バッハの生涯「オルガニストのバッハ」(アルンシュタット編)

18歳にして最初の挫折に遭遇し、辛酸を舐めるような日々を過ごしてきたバッハでしたが、1703年には気丈にもヨハン=エルンスト公2世の宮廷楽団にバイオリン奏者としての入団することとなりました。

これを境に、臨時のオルガン奏者等の経験を積み重ねたこともあり、同年にはアルンシュタットに建立された新しい教会(ボニファティウス教会)において専任のオルガン奏者に就任することになったのです。
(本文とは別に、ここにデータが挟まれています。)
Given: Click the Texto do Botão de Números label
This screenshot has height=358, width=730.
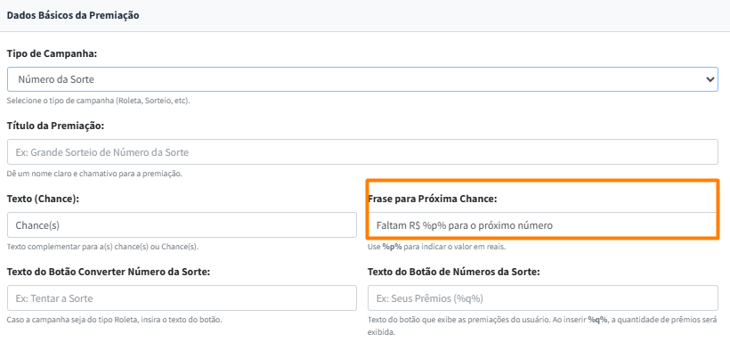Looking at the screenshot, I should click(x=453, y=271).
きっかけは幾つかあり、この教会に設置された新しいオルガンの為の演奏者が募集された経緯があり、この試験演奏でバッハは大成功を収めたことによりますが、この地を基盤としていたバッハ一族の推薦があったことが、その成功の陰にあったとも言われております。いずれにしても、この様に自己で運命を切り開き積極的で、けして諦めないバッハの姿勢には感銘するばかりです。

なお、ヨハン=エルンスト公2世(1696-1715年)は、ザクセン=ワイマールの領主であったヨハン=エルンスト公1世の息子で、オランダに留学するなどの経験を持ち、バイオリン、クラービアを演奏し、バッハからも作曲の手解きを受けました。
天才ぶりを発揮した貴公子でしたが19歳という短命で世を去った人物です。

またエルンスト公2世は、6曲のバイオリン協奏曲を作曲しており、バッハはこれらをオルガン用(BWV592~597)、チェンバロ用(BWV982,984,987)に編曲しております。